Ventilatori accesi in cella (con un anno di ritardo)
Nell’estate 2017 l’arrivo degli apparecchi, martedì l’installazione in 300 celle
Ventilatori accesi a Sollicciano. Ma con un anno di ritardo visto che i primi apparecchi erano arrivati nel carcere per far fronte alla calura insopportabile della scorsa estate.
«No, non è una battaglia vinta, è il riconoscimento di un diritto minimo, il diritto a vivere con un po’ di decenza». Don Vincenzo Russo, cappellano del carcere di Sollicciano, commenta così l’arrivo dei ventilatori nelle celle dei detenuti. Con un anno di ritardo, tra intoppi burocratici e un impianto elettrico che fatica a sostenere apparecchi tanto semplici. Nei bracci del giudiziario, i ventilatori sono stati montati martedì, in queste ore stanno arrivando nel centro clinico, nei prossimi giorni toccherà agli altri bracci. Trecento celle in tutto, «dove si vive in condizioni inaccettabili — spiega il sacerdote — All’ultimo piano, le temperature toccano i cinquanta gradi e ieri (martedì, ndr) persino un volontario ha avuto un malore e ha dovuto essere soccorso col la barella».

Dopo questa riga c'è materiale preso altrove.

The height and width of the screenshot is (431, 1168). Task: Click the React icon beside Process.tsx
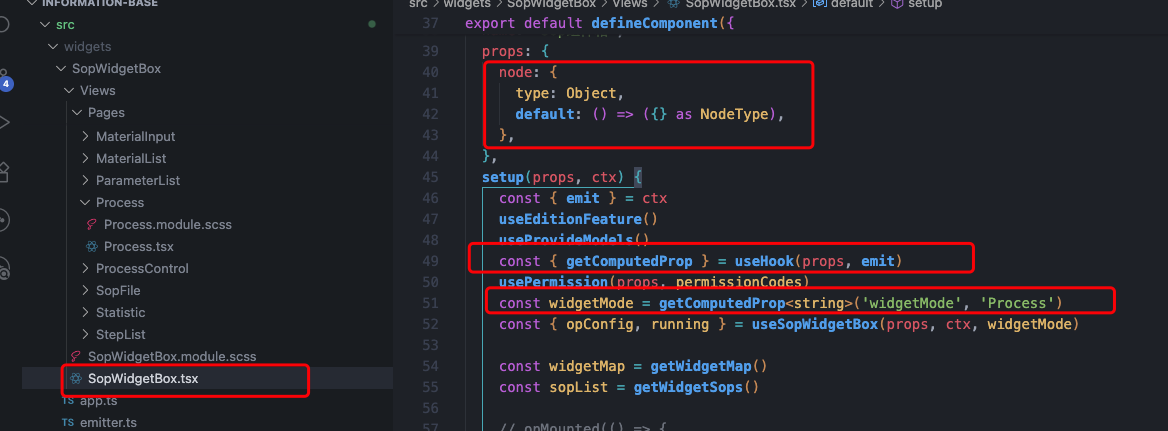92,247
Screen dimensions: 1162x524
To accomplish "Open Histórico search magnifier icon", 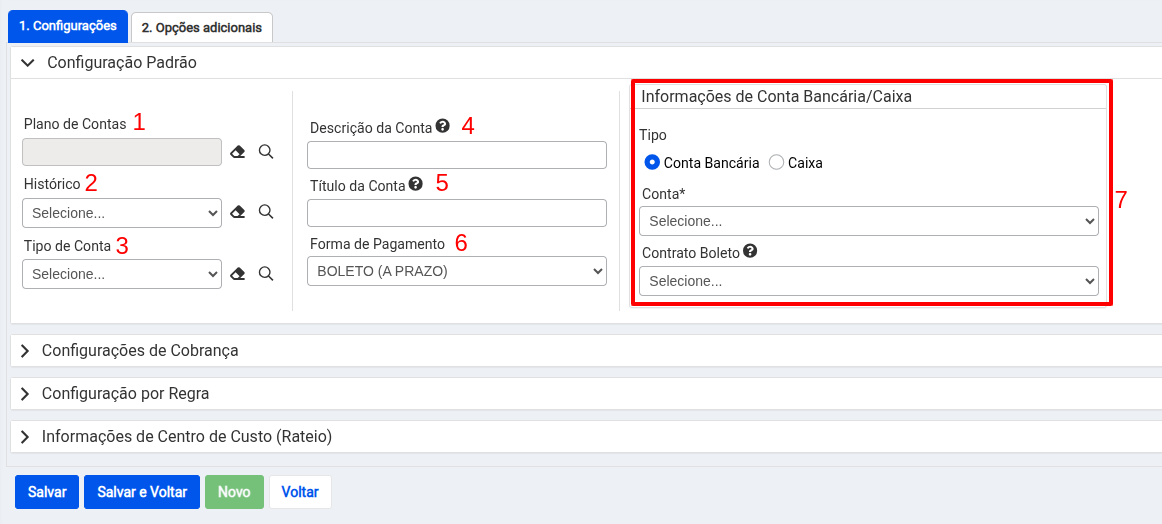I will [266, 212].
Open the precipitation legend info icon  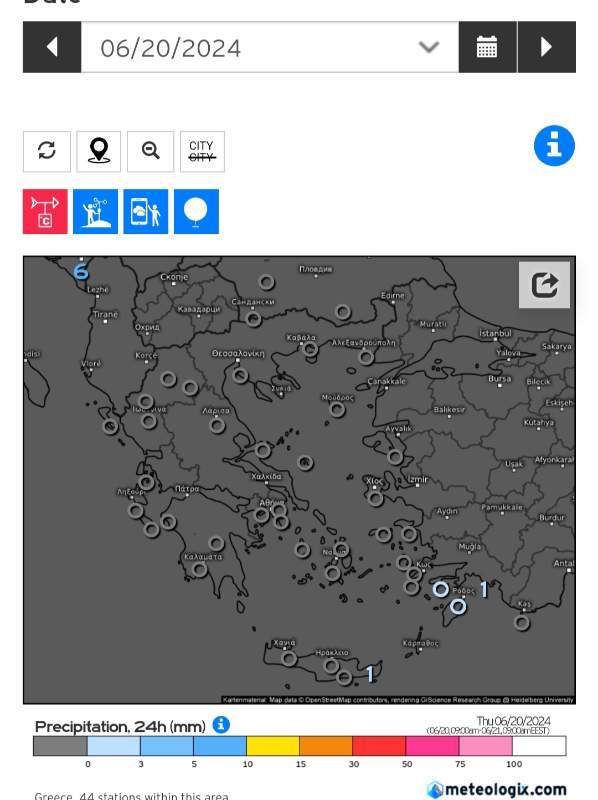221,724
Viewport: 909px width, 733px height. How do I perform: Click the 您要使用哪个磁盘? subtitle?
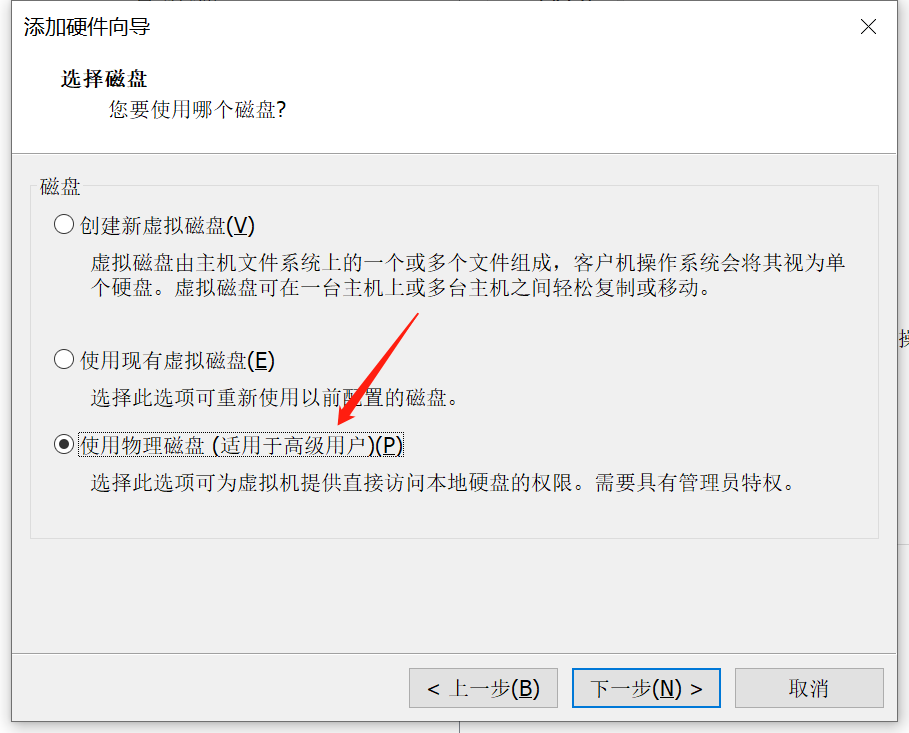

Lo scorso anno don Vincenzo — grazie ai contributi della Regione e della Madonnina del Grappa — aveva acquistato sessanta ventilatori da distribuire tra le celle. Ma a parte una decina che era stata montata nei «passaggi», i corridoi, gli altri erano rimasti in magazzino. Le celle non hanno un impianto elettrico adeguato e, visto che non erano abbastanza per tutte le 300 stanze, i vertici di Sollicciano preferirono evitare di stilare graduatorie e di creare malcontento. Non solo, ma «a seguito di un’evasione, il carcere aveva deciso di sospendere la “vigilanza dinamica”, che prevede le porte aperte», spiega don Vincenzo. Così i ventilatori nei corridoi non davano beneficio alle celle, dove i detenuti stavano per ben 20 ore su 24. Stavolta, il sacerdote è tornato alla carica. Oltre alla Madonnina del Grappa ha coinvolto la Caritas e le Misericordie toscane e ha messo insieme oltre 11 mila euro. Ed è arrivato a mettere insieme 300 ventilatori.
«Stavolta un po’ di umanità è entrata ventilando in quel luogo di sofferenza», dice il radicale Massimo Lensi, che ha collaborato all’iniziativa. «Fondamentale è stato creare un ponte con la città, il coinvolgimento delle associazioni è il primo passo perché a Firenze si torni a parlare del problema carcerario — dice don Vincenzo — Ma molto ha contribuito anche la grande disponibilità del nuovo direttore, Fabio Prestopino, che ringrazio pubblicamente». Prestopino, che vista la calura estiva ha imposto ai detenuti di restare fuori dalla cella 4 ore in più al giorno, si è infatti accollato il problema dei trasformatori necessari a far funzionare gli apparecchi. «I primi detenuti che hanno avuto i ventilatori sono molto contenti — spiega il sacerdote — Sollicciano per la sua struttura architettonica somiglia a un grande forno. E anche non c’è il sovraffollamento che avevamo registrato prima del decreto svuotacarceri, quando si arrivò a toccare i 1050 detenuti, stanno di nuovo aumentando: ora siamo a 750800 persone, quando il carcere non ne potrebbe tenere più di 450».